GIVEN TEXT:
BatchProcessDocumentsResponse

Response to an batch document processing request. This is returned in the LRO Operation after the operation is complete.

JSON representation
{
  "responses": [
    {
      object (ProcessDocumentResponse)
    }
  ]
}
Fields
responses[]

object (ProcessDocumentResponse)

Responses for each individual document.

ProcessDocumentResponse

Response to a single document processing request.

JSON representation
{
  "inputConfig": {
    object (InputConfig)
  },
  "outputConfig": {
    object (OutputConfig)
  }
}
Fields
inputConfig

object (InputConfig)

Information about the input file. This is the same as the corresponding input config in the request.

outputConfig

object (OutputConfig)

The output location of the parsed responses. The responses are written to this location as JSON-serialized Document objects.

InputConfig

The desired input location and metadata.

JSON representation
{
  "mimeType": string,
  "gcsSource": {
    object (GcsSource)
  }
}
Fields
mimeType

string

Required. Mimetype of the input. Current supported mimetypes are application/pdf, image/tiff, and image/gif. In addition, application/json type is supported for requests with [ProcessDocumentRequest.automl_params][] field set. The JSON file needs to be in Document format.

gcsSource

object (GcsSource)

The Google Cloud Storage location to read the input from. This must be a single file.

GcsSource

The Google Cloud Storage location where the input file will be read from.

JSON representation
{
  "uri": string
}
Fields
uri

string

OutputConfig

The desired output location and metadata.

JSON representation
{
  "pagesPerShard": integer,
  "gcsDestination": {
    object (GcsDestination)

DATASET SECTION:
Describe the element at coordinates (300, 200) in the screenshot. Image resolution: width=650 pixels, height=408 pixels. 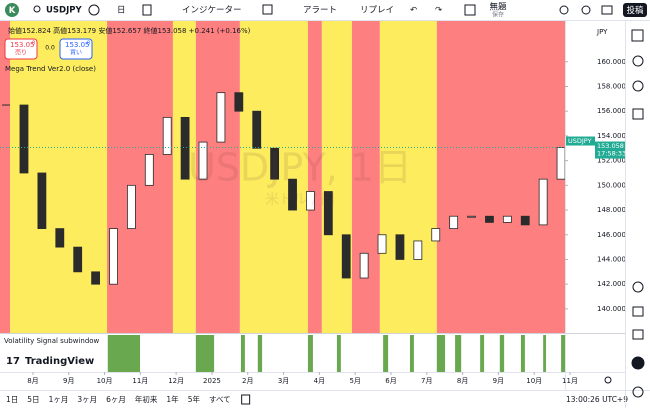
I see `watermark-sub: 米ドル / 円` at that location.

THINGS TO DO:
A. Decide whether each statement below agrees with the API reference. Answer yes or no for each and quote the exact words of the text that settle it.
(i) The gcsSource input must consist of a single file.
(ii) image/png is one of the currently supported input mimetypes.
(iii) The parsed responses are written to the output location as JSON-serialized Document objects.
B. Reproduce the part of the API reference starting with "The Google Cloud Storage location where" and going on through "output location and metadata.".

SOLUTIONS PER TASK:
A.
(i) Yes: "This must be a single file."
(ii) No: "Current supported mimetypes are application/pdf, image/tiff, and image/gif."
(iii) Yes: "The responses are written to this location as JSON-serialized Document objects."

B.
The Google Cloud Storage location where the input file will be read from.

JSON representation
{
  "uri": string
}
Fields
uri

string

OutputConfig

The desired output location and metadata.